Print exactly the line that contains "The image size is (644, 138).", then every following line through the end of the material; include nothing else and no pictures.
[Opening Supplied material section]
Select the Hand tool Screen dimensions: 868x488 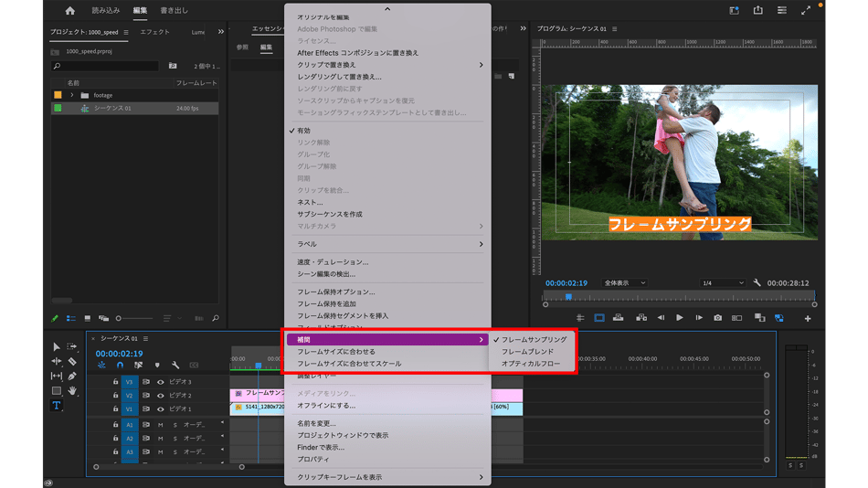click(x=72, y=391)
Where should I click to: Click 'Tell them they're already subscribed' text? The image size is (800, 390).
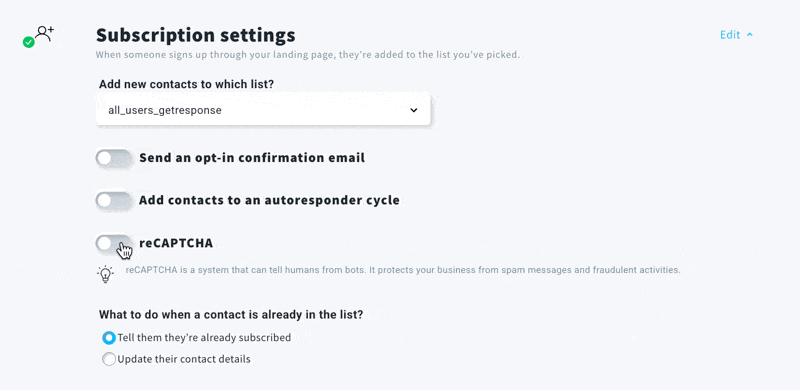(204, 337)
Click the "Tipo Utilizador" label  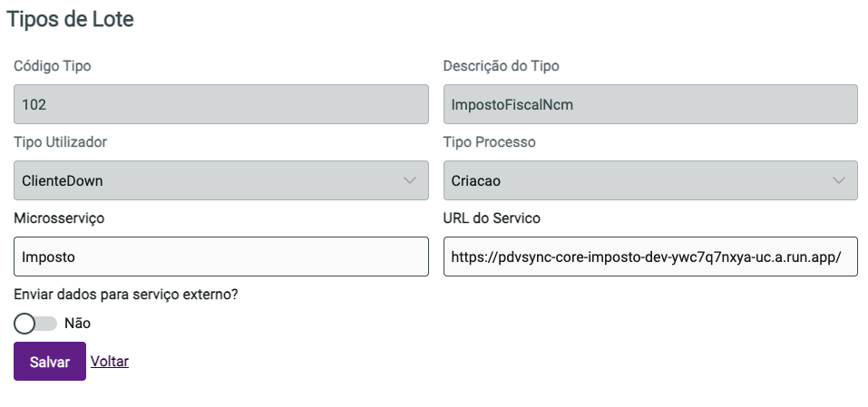click(61, 142)
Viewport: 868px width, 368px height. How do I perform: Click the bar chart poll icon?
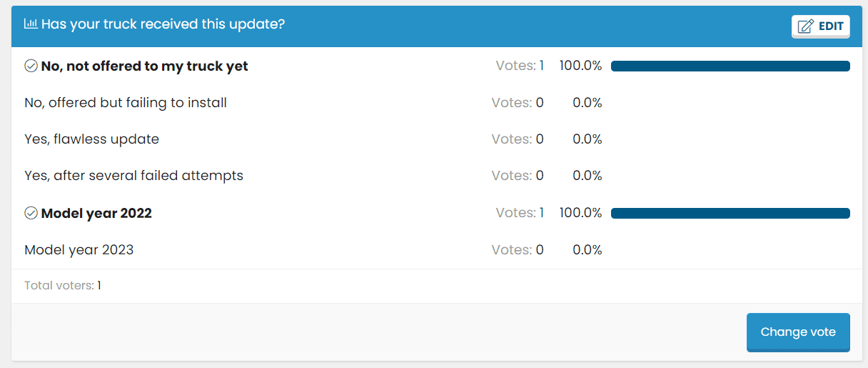point(31,24)
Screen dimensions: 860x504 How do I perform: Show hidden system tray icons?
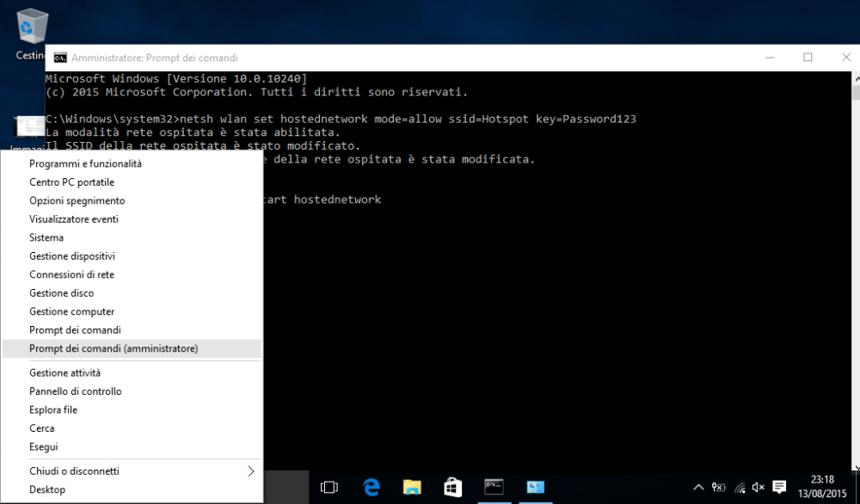coord(699,488)
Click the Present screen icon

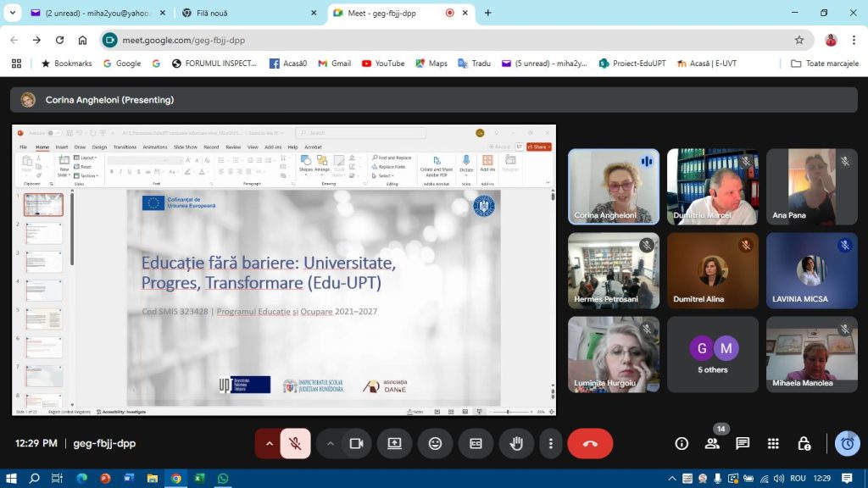394,443
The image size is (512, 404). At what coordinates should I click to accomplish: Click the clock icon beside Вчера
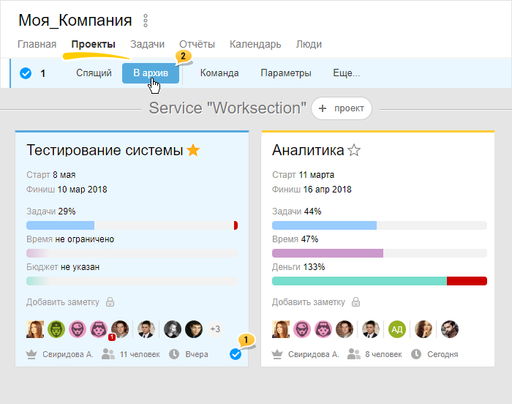pyautogui.click(x=174, y=354)
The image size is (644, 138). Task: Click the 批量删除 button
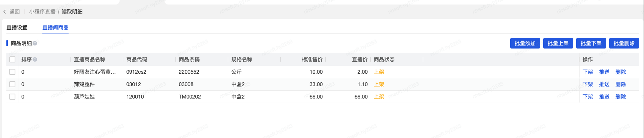(x=624, y=43)
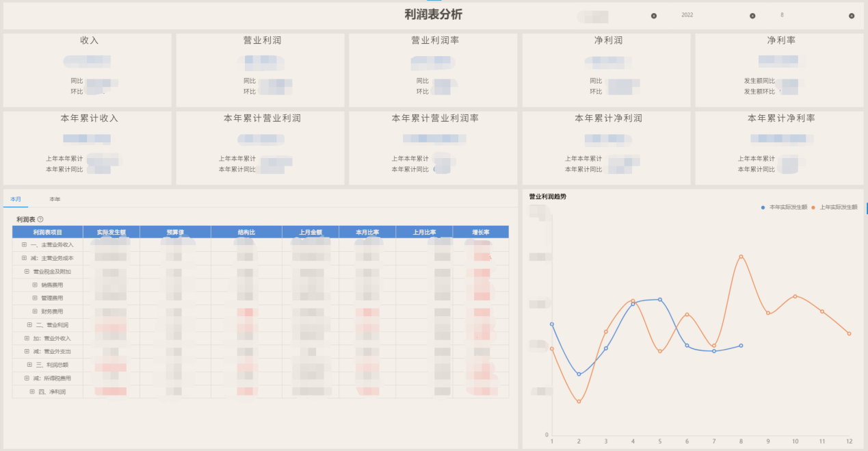Click the peak point on the orange trend line
This screenshot has height=451, width=868.
pos(741,256)
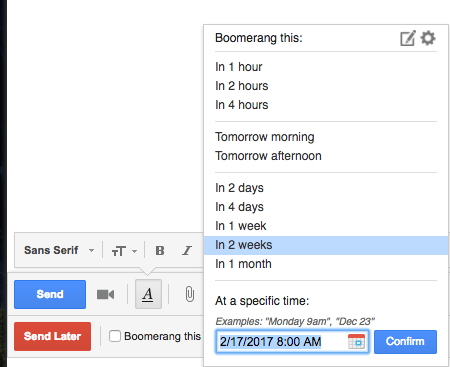Check the Boomerang this checkbox
Screen dimensions: 450x367
coord(115,336)
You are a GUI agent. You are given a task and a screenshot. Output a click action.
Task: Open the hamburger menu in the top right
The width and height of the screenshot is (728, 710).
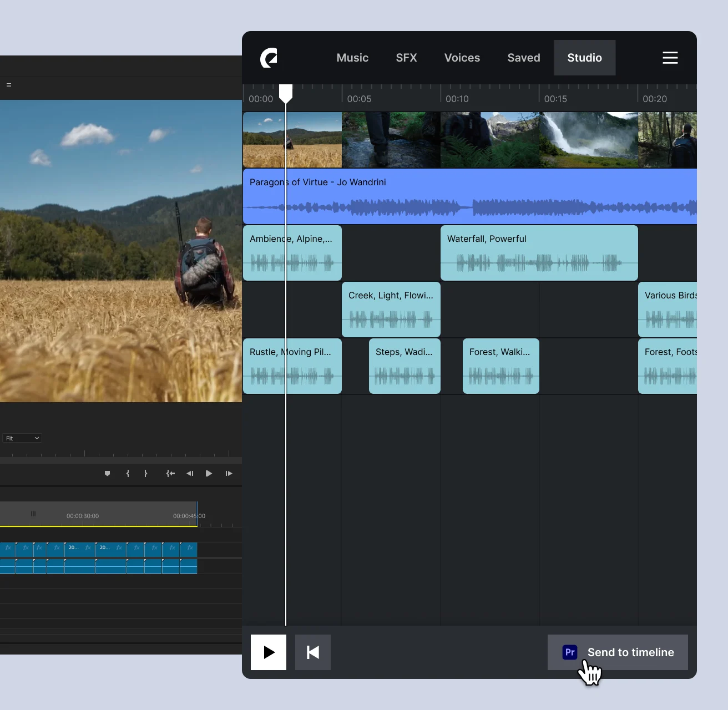pos(670,58)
[Closing Supplied material section]
Response to the task:
The image size is (644, 138). Task: Click the 批量删除 button
(x=624, y=43)
Click the peak point on the orange trend line
This screenshot has height=451, width=868.
pos(741,256)
Check the Boomerang this checkbox
Screen dimensions: 450x367
coord(115,336)
You are a GUI agent. You are given a task and a screenshot. Output a click action.
Task: Open the hamburger menu in the top right
The width and height of the screenshot is (728, 710).
pos(670,58)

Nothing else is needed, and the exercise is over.